- EXERCISE AIM
Copy out word for word the stretch of the listing from the line containing "Click the red Stop loading icon" through the end of the listing.

- DATASET RECORDS
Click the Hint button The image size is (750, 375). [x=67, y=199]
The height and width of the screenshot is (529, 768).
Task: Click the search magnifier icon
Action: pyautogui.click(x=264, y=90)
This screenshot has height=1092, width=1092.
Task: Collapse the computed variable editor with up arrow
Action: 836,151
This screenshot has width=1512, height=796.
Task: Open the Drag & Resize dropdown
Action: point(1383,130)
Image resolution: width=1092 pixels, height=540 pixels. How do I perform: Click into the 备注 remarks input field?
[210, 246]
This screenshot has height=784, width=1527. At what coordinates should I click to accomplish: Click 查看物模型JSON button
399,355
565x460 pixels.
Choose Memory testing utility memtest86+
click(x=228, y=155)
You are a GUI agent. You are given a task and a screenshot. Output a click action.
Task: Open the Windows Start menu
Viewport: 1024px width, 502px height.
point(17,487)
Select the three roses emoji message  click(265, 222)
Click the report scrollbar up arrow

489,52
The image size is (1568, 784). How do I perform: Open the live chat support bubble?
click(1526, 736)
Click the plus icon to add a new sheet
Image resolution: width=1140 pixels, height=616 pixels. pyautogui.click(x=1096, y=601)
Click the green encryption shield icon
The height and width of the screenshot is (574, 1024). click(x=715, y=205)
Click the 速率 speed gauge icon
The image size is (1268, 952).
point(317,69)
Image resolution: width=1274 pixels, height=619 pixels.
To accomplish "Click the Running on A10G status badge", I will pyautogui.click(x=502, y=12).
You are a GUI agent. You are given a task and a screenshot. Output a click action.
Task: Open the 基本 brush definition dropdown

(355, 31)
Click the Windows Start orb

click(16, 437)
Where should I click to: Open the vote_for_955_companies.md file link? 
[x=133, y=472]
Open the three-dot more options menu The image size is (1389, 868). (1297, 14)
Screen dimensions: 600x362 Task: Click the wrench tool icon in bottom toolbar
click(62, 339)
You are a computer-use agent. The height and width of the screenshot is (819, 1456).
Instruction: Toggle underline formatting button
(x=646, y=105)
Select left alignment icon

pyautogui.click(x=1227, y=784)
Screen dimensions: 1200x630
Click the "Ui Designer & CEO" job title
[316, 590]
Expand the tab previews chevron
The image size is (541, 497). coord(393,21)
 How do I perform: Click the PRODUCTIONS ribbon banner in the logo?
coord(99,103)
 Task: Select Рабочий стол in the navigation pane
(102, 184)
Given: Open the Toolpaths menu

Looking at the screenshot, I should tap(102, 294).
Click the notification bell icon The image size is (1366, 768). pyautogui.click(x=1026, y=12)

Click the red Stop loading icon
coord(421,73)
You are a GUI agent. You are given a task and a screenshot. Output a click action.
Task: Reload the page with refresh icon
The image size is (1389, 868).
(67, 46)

- EXPECTED OUTPUT
Click the red Stop loading icon
coord(421,73)
You are a GUI agent. You are given a task and a screenshot. Output a click action.
Task: Reload the page with refresh icon
The image size is (1389, 868).
(67, 46)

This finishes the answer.